Task to carry out
Word for word, repeat all of the entries below.

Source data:
________________________________________

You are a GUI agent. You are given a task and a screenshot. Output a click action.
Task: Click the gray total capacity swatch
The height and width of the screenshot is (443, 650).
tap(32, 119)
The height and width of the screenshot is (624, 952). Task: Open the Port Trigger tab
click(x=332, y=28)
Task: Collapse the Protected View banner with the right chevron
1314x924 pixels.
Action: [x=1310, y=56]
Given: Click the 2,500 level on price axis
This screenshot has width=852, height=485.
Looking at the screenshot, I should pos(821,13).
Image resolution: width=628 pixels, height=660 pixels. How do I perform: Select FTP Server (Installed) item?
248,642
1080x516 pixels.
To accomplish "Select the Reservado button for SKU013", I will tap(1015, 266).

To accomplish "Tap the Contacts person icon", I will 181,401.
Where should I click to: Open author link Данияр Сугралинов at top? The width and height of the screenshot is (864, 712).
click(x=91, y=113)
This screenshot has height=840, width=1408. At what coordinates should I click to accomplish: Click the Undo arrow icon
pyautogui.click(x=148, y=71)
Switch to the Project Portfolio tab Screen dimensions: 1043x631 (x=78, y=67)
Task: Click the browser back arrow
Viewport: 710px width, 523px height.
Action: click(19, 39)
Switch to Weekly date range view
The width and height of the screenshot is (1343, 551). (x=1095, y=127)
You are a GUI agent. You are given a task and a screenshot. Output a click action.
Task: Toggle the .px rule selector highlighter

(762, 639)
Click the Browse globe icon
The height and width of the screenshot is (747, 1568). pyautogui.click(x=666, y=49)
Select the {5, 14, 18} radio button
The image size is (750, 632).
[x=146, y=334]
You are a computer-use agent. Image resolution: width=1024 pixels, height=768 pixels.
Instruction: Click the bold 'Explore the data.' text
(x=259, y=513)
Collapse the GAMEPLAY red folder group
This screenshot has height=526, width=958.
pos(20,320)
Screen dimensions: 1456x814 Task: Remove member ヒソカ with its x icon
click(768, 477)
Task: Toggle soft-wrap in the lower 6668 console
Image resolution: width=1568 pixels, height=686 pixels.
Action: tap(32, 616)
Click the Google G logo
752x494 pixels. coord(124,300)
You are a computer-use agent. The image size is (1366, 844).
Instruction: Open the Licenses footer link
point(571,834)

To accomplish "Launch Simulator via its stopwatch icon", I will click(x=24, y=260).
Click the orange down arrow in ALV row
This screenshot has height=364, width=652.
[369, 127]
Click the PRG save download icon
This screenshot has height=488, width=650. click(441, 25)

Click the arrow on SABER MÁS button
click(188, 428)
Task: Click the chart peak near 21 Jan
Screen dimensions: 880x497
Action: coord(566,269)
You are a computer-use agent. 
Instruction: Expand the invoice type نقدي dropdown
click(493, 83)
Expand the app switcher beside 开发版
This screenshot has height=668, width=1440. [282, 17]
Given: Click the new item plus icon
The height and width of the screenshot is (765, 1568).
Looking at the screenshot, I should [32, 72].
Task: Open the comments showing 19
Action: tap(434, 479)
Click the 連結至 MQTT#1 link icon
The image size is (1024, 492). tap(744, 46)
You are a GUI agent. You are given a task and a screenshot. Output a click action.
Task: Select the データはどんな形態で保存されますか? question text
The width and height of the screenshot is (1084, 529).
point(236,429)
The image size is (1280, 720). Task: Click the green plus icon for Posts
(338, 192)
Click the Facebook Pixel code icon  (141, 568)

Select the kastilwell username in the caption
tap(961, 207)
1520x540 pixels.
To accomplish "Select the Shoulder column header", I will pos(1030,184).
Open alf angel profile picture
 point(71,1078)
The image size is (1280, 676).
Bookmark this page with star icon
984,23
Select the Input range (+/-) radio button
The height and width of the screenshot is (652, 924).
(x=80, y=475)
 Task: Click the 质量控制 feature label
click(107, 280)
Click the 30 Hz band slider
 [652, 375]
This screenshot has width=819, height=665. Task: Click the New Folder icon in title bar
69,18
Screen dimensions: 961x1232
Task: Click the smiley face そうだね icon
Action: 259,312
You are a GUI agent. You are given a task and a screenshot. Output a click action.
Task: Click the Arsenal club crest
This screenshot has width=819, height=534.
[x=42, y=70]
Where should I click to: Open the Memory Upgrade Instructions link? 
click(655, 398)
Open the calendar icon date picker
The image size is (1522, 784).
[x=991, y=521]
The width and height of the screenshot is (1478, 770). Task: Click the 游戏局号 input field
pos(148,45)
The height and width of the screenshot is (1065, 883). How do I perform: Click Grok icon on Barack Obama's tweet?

________________________________________

Exercise response
You are a GUI agent. You are given a task and a screenshot. Output a click action.
Task: Click the gray total capacity swatch
The height and width of the screenshot is (443, 650).
tap(32, 119)
The height and width of the screenshot is (624, 952). Task: Open the Port Trigger tab
click(x=332, y=28)
Task: Collapse the Protected View banner with the right chevron
1314x924 pixels.
Action: [x=1310, y=56]
Given: Click the 2,500 level on price axis
This screenshot has width=852, height=485.
Looking at the screenshot, I should pos(821,13).
Image resolution: width=628 pixels, height=660 pixels. How do I perform: Select FTP Server (Installed) item?
248,642
1080x516 pixels.
To accomplish "Select the Reservado button for SKU013", I will tap(1015, 266).

To accomplish "Tap the Contacts person icon", I will 181,401.
Where should I click to: Open author link Данияр Сугралинов at top? The width and height of the screenshot is (864, 712).
click(x=91, y=113)
This screenshot has height=840, width=1408. At what coordinates should I click to accomplish: Click the Undo arrow icon
pyautogui.click(x=148, y=71)
Switch to the Project Portfolio tab Screen dimensions: 1043x631 (x=78, y=67)
Task: Click the browser back arrow
Viewport: 710px width, 523px height.
Action: click(19, 39)
Switch to Weekly date range view
The width and height of the screenshot is (1343, 551). (x=1095, y=127)
You are a GUI agent. You are given a task and a screenshot. Output a click action.
Task: Toggle the .px rule selector highlighter

(762, 639)
Click the Browse globe icon
The height and width of the screenshot is (747, 1568). pyautogui.click(x=666, y=49)
Select the {5, 14, 18} radio button
The image size is (750, 632).
[x=146, y=334]
You are a computer-use agent. Image resolution: width=1024 pixels, height=768 pixels.
Instruction: Click the bold 'Explore the data.' text
(x=259, y=513)
Collapse the GAMEPLAY red folder group
This screenshot has height=526, width=958.
pos(20,320)
Screen dimensions: 1456x814 Task: Remove member ヒソカ with its x icon
click(768, 477)
Task: Toggle soft-wrap in the lower 6668 console
Image resolution: width=1568 pixels, height=686 pixels.
Action: tap(32, 616)
Click the Google G logo
752x494 pixels. coord(124,300)
You are a computer-use agent. The image size is (1366, 844).
Instruction: Open the Licenses footer link
point(571,834)

To accomplish "Launch Simulator via its stopwatch icon", I will click(x=24, y=260).
Click the orange down arrow in ALV row
This screenshot has height=364, width=652.
[369, 127]
Click the PRG save download icon
This screenshot has height=488, width=650. click(441, 25)

Click the arrow on SABER MÁS button
click(188, 428)
Task: Click the chart peak near 21 Jan
Screen dimensions: 880x497
Action: coord(566,269)
You are a computer-use agent. 
Instruction: Expand the invoice type نقدي dropdown
click(493, 83)
Expand the app switcher beside 开发版
This screenshot has height=668, width=1440. [282, 17]
Given: Click the new item plus icon
The height and width of the screenshot is (765, 1568).
Looking at the screenshot, I should [32, 72].
Task: Open the comments showing 19
Action: tap(434, 479)
Click the 連結至 MQTT#1 link icon
The image size is (1024, 492). tap(744, 46)
You are a GUI agent. You are given a task and a screenshot. Output a click action.
Task: Select the データはどんな形態で保存されますか? question text
The width and height of the screenshot is (1084, 529).
point(236,429)
The image size is (1280, 720). Task: Click the green plus icon for Posts
(338, 192)
Click the Facebook Pixel code icon  (141, 568)

Select the kastilwell username in the caption
tap(961, 207)
1520x540 pixels.
To accomplish "Select the Shoulder column header", I will pos(1030,184).
Open alf angel profile picture
 point(71,1078)
The image size is (1280, 676).
Bookmark this page with star icon
984,23
Select the Input range (+/-) radio button
The height and width of the screenshot is (652, 924).
(x=80, y=475)
 Task: Click the 质量控制 feature label
click(107, 280)
Click the 30 Hz band slider
 [652, 375]
This screenshot has width=819, height=665. Task: Click the New Folder icon in title bar
69,18
Screen dimensions: 961x1232
Task: Click the smiley face そうだね icon
Action: 259,312
You are a GUI agent. You are given a task and a screenshot. Output a click action.
Task: Click the Arsenal club crest
This screenshot has width=819, height=534.
[x=42, y=70]
Where should I click to: Open the Memory Upgrade Instructions link? 
click(655, 398)
Open the calendar icon date picker
The image size is (1522, 784).
[x=991, y=521]
The width and height of the screenshot is (1478, 770). Task: Click the 游戏局号 input field
pos(148,45)
The height and width of the screenshot is (1065, 883). How do I perform: Click Grok icon on Barack Obama's tweet?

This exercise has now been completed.